Your objective | Could you repeat the records below exactly, leaving the pictures out?

Working data |
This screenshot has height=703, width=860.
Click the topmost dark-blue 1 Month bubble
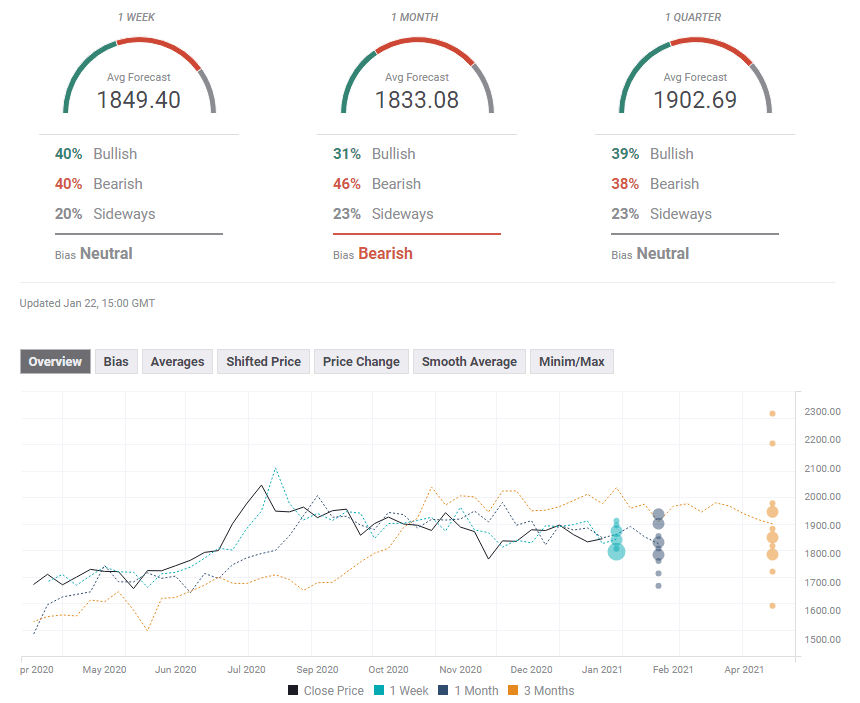tap(658, 515)
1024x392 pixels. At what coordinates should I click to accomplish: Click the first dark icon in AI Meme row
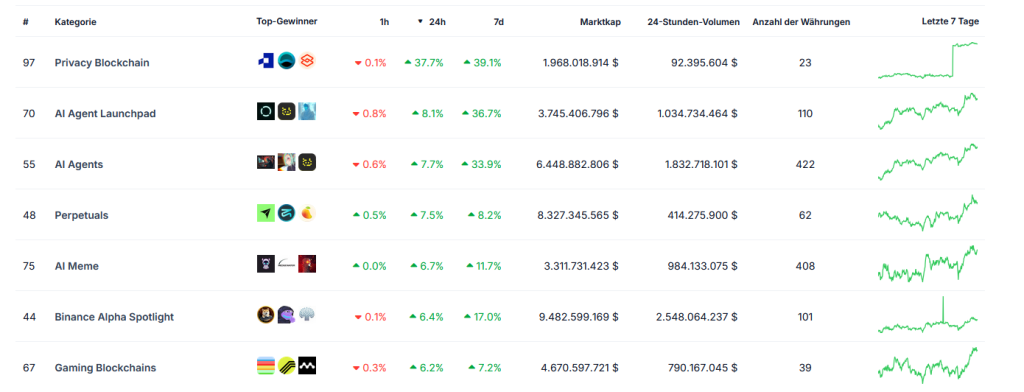[266, 264]
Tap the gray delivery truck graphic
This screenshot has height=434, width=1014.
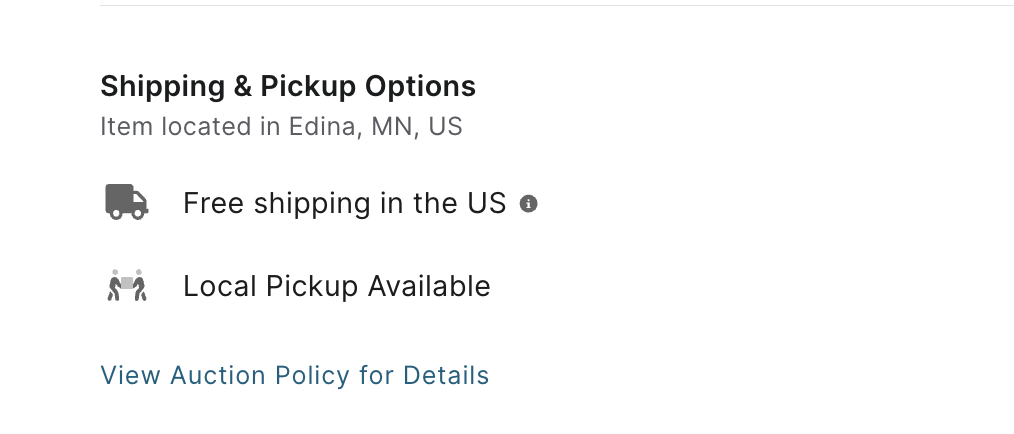127,202
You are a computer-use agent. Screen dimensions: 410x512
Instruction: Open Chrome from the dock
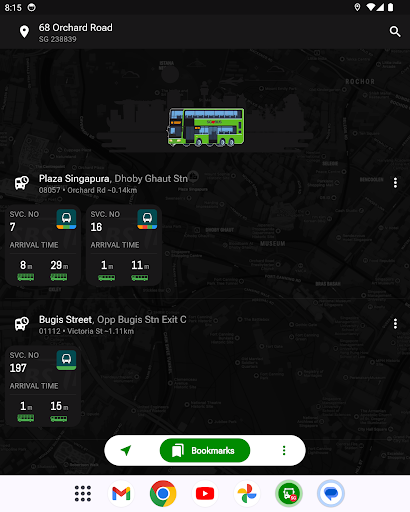point(163,493)
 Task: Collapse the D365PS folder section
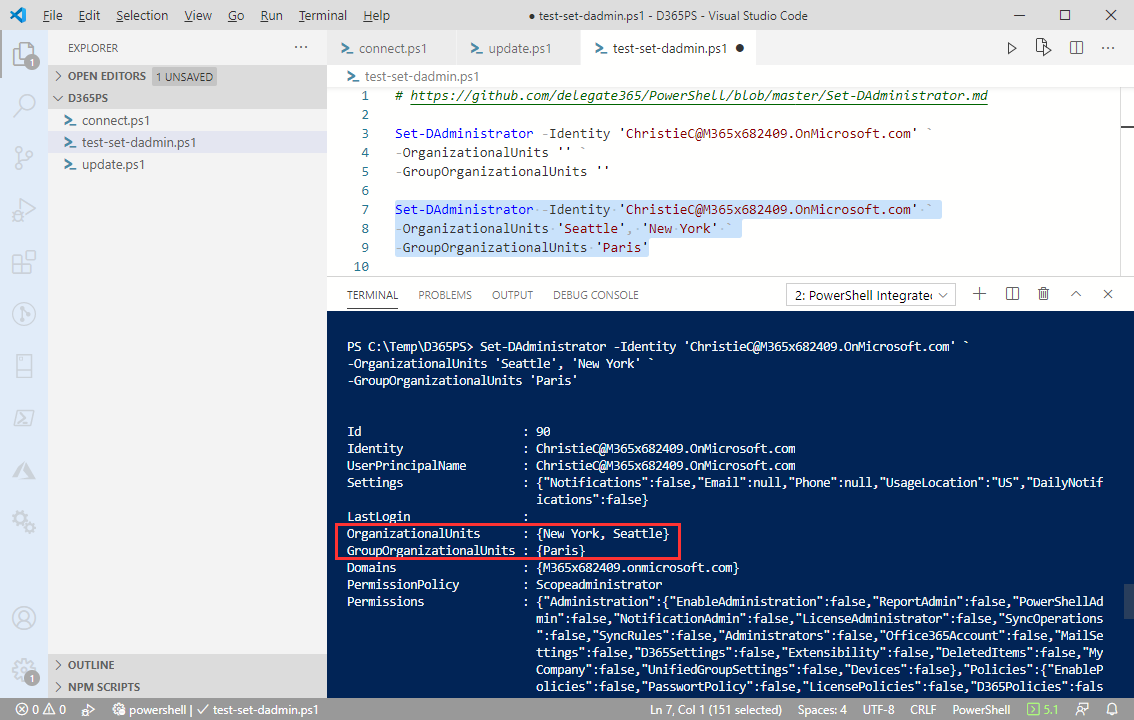87,98
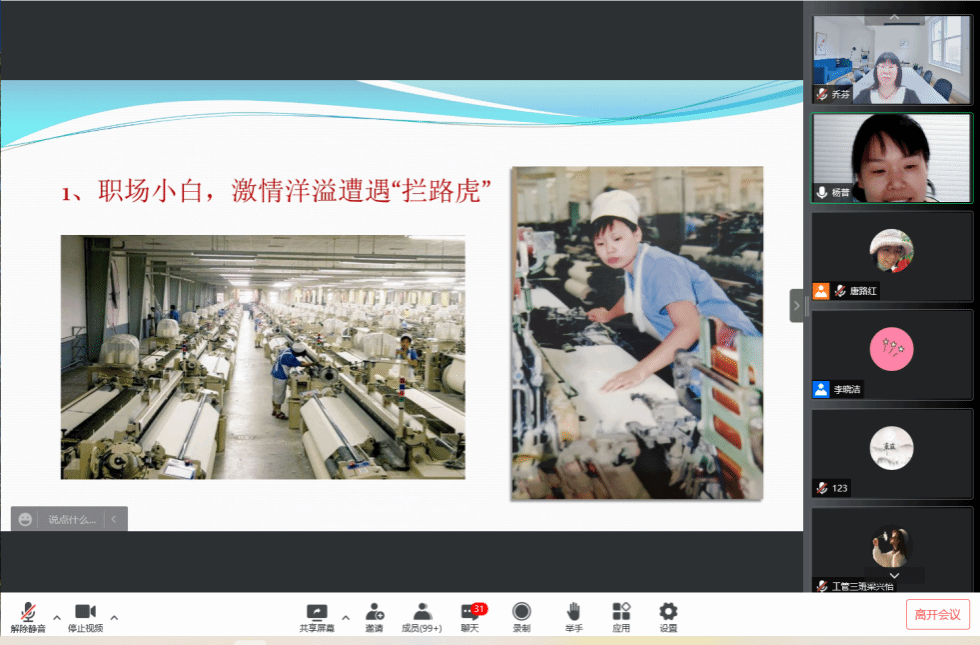The height and width of the screenshot is (645, 980).
Task: Expand share screen options arrow
Action: point(346,618)
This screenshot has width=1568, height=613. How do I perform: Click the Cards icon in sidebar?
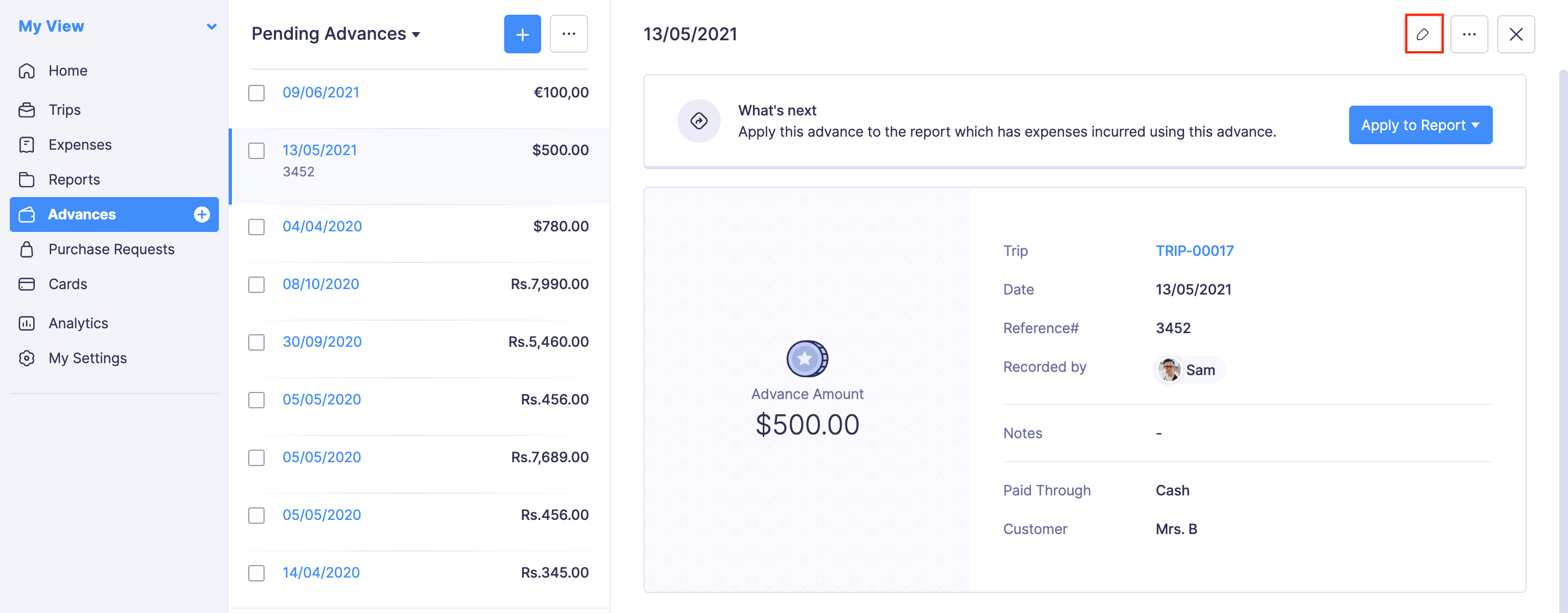pos(27,284)
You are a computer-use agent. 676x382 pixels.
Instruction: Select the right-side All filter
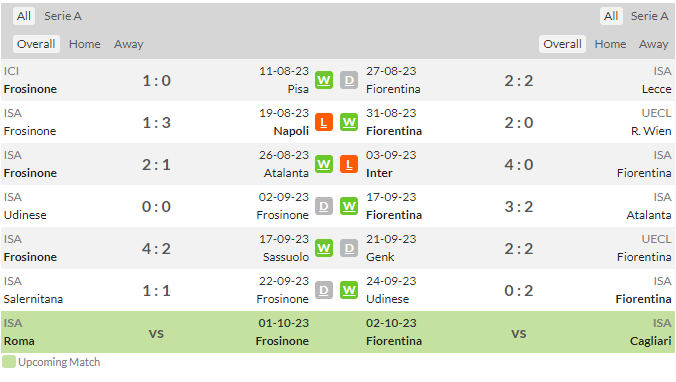click(611, 16)
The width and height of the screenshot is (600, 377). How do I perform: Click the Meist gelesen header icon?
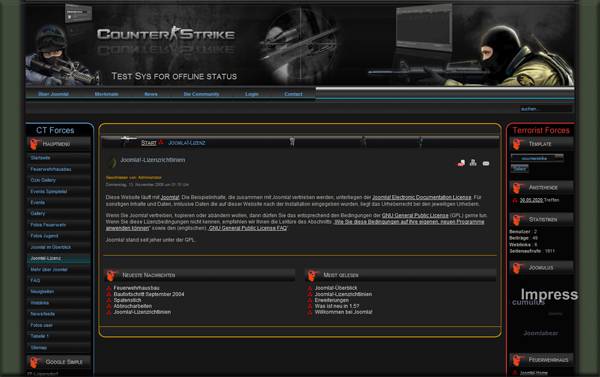tap(313, 275)
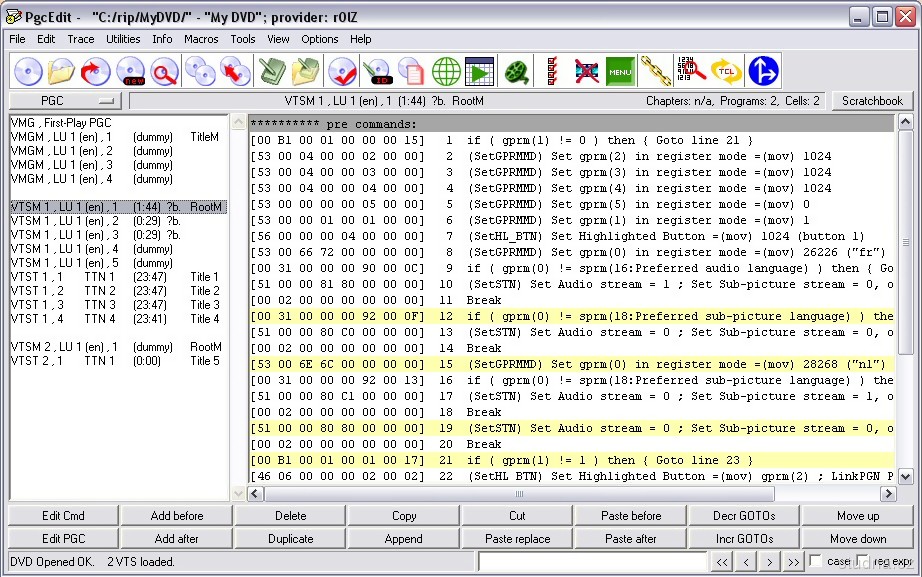The width and height of the screenshot is (922, 577).
Task: Click the TCL toolbar icon
Action: (x=725, y=71)
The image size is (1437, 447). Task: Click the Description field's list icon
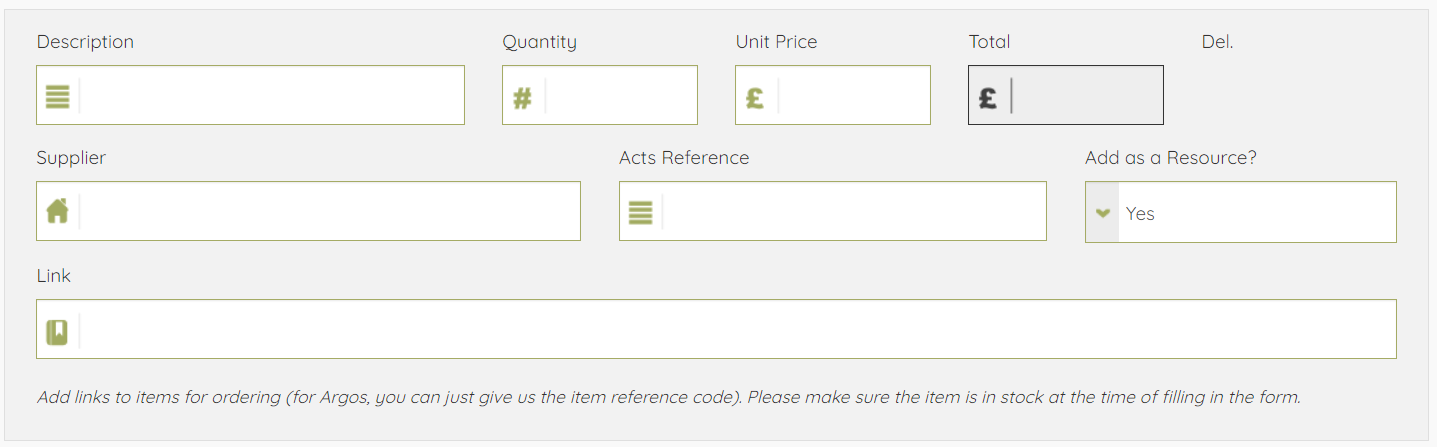point(58,96)

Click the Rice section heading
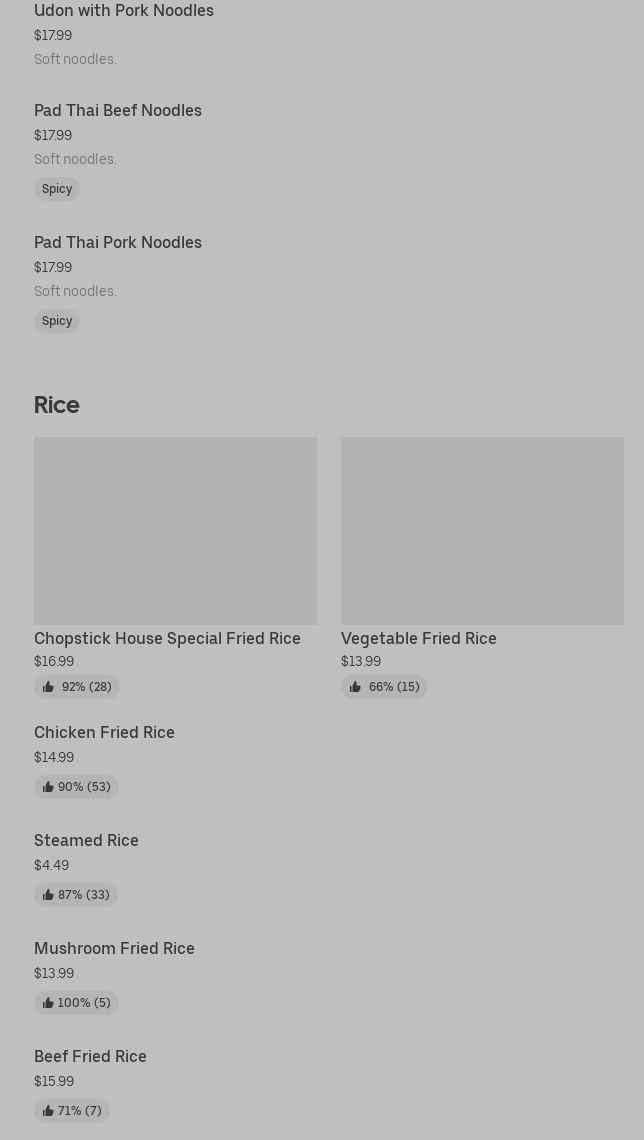point(57,405)
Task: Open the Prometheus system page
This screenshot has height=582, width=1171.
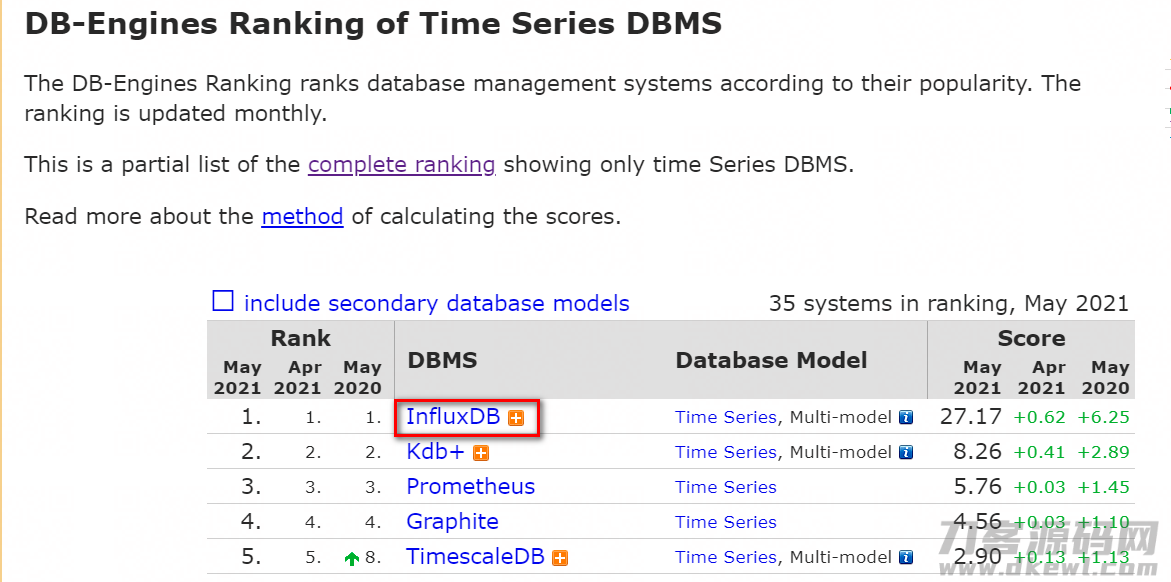Action: [x=470, y=486]
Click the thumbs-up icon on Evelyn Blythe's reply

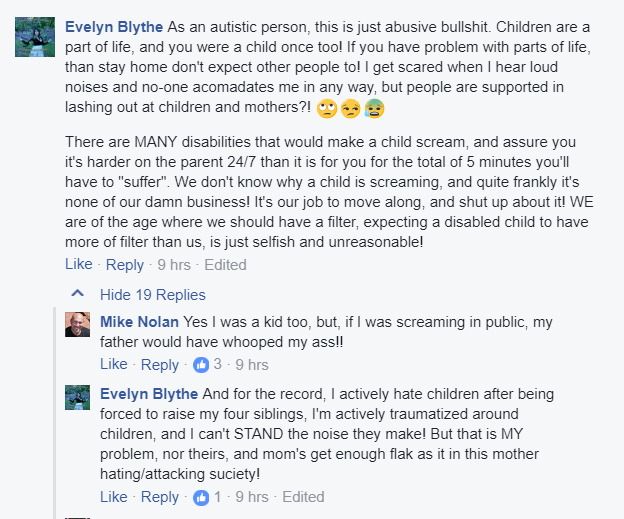pyautogui.click(x=201, y=497)
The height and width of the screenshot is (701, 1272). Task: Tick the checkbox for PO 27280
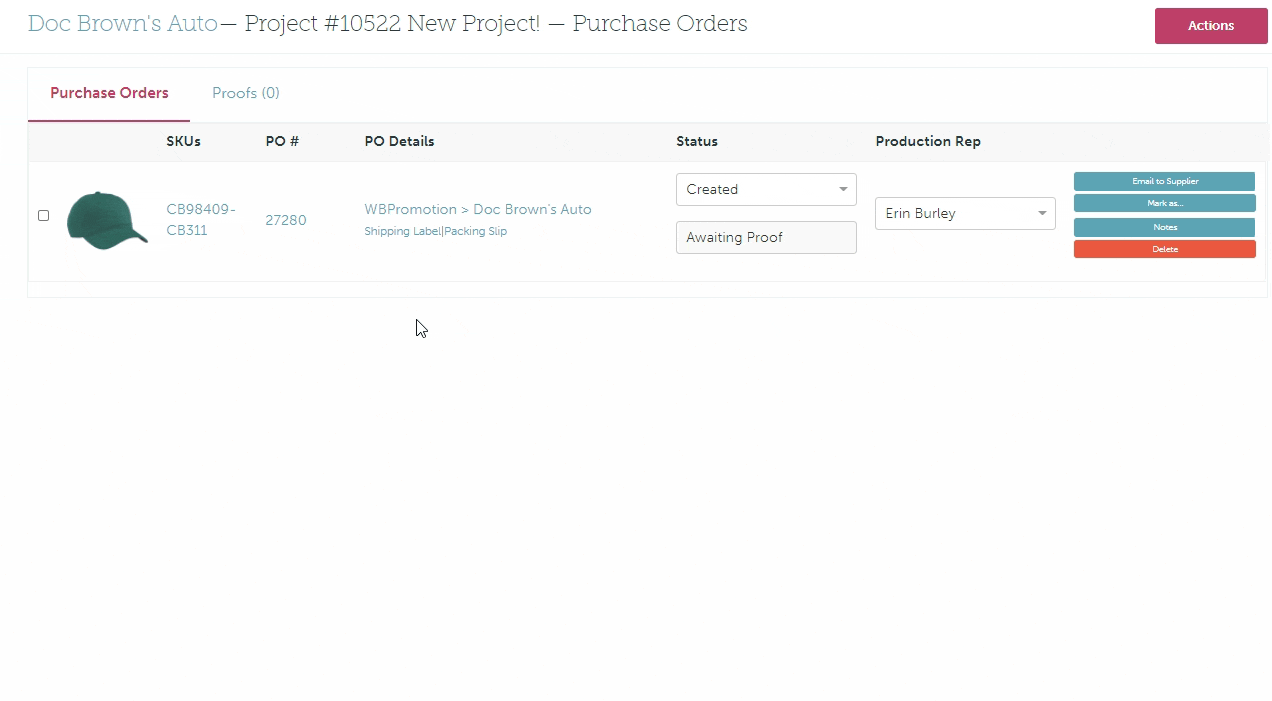(x=43, y=215)
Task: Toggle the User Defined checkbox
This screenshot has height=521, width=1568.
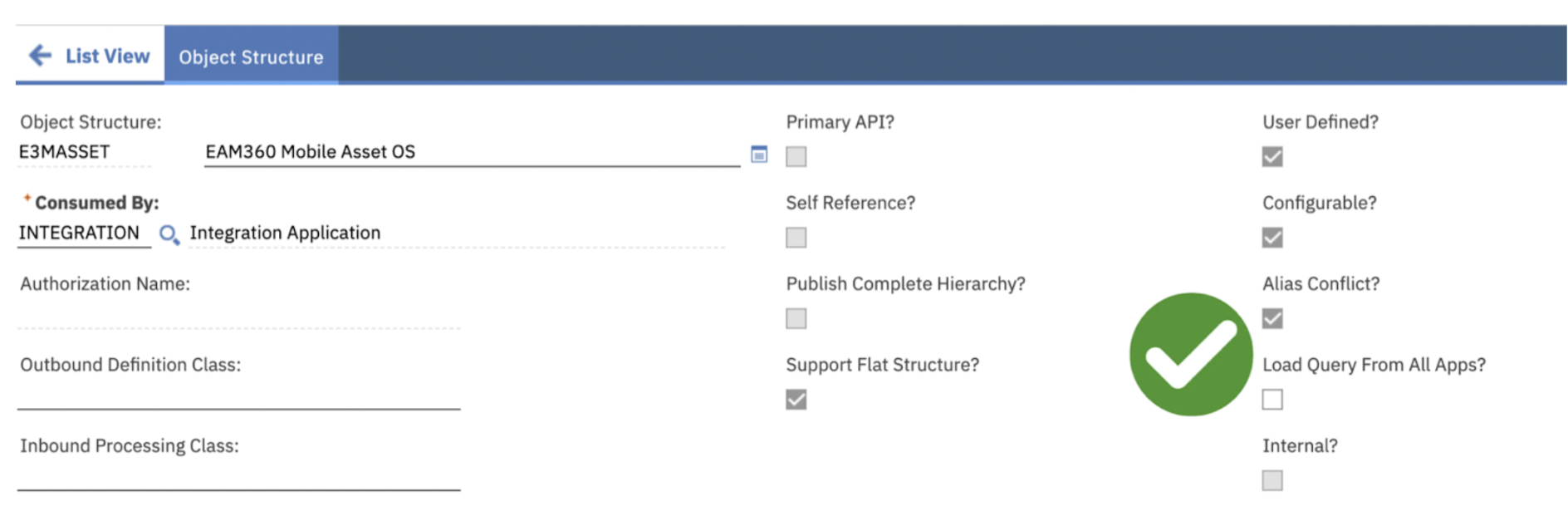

Answer space |
This screenshot has height=703, width=860.
Click the topmost dark-blue 1 Month bubble
tap(658, 515)
1024x392 pixels. At what coordinates should I click to accomplish: Click the first dark icon in AI Meme row
[266, 264]
Tap the gray delivery truck graphic
This screenshot has height=434, width=1014.
127,202
You are a computer-use agent. Screen dimensions: 410x512
Instruction: Open Chrome from the dock
point(163,493)
 Task: Collapse the D365PS folder section
87,98
The height and width of the screenshot is (645, 980).
Task: Expand share screen options arrow
Action: point(346,618)
This screenshot has width=1568, height=613. How do I perform: Click the Cards icon in sidebar?
pos(27,284)
You are a computer-use agent. 676x382 pixels.
Instruction: Select the right-side All filter
click(611, 16)
The width and height of the screenshot is (600, 377). How do I perform: Click the Meist gelesen header icon?
tap(313, 275)
The width and height of the screenshot is (922, 577).
Task: Click the TCL toolbar icon
Action: (x=725, y=71)
The image size is (1437, 447). Task: Click the Description field's list icon
point(58,96)

Click the Rice section heading
point(57,405)
Task: Open the Prometheus system page
This screenshot has height=582, width=1171.
Action: [x=470, y=486]
Click the thumbs-up icon on Evelyn Blythe's reply

pyautogui.click(x=201, y=497)
The height and width of the screenshot is (701, 1272). Task: Tick the checkbox for PO 27280
(x=43, y=215)
Task: Toggle the User Defined checkbox
This screenshot has height=521, width=1568.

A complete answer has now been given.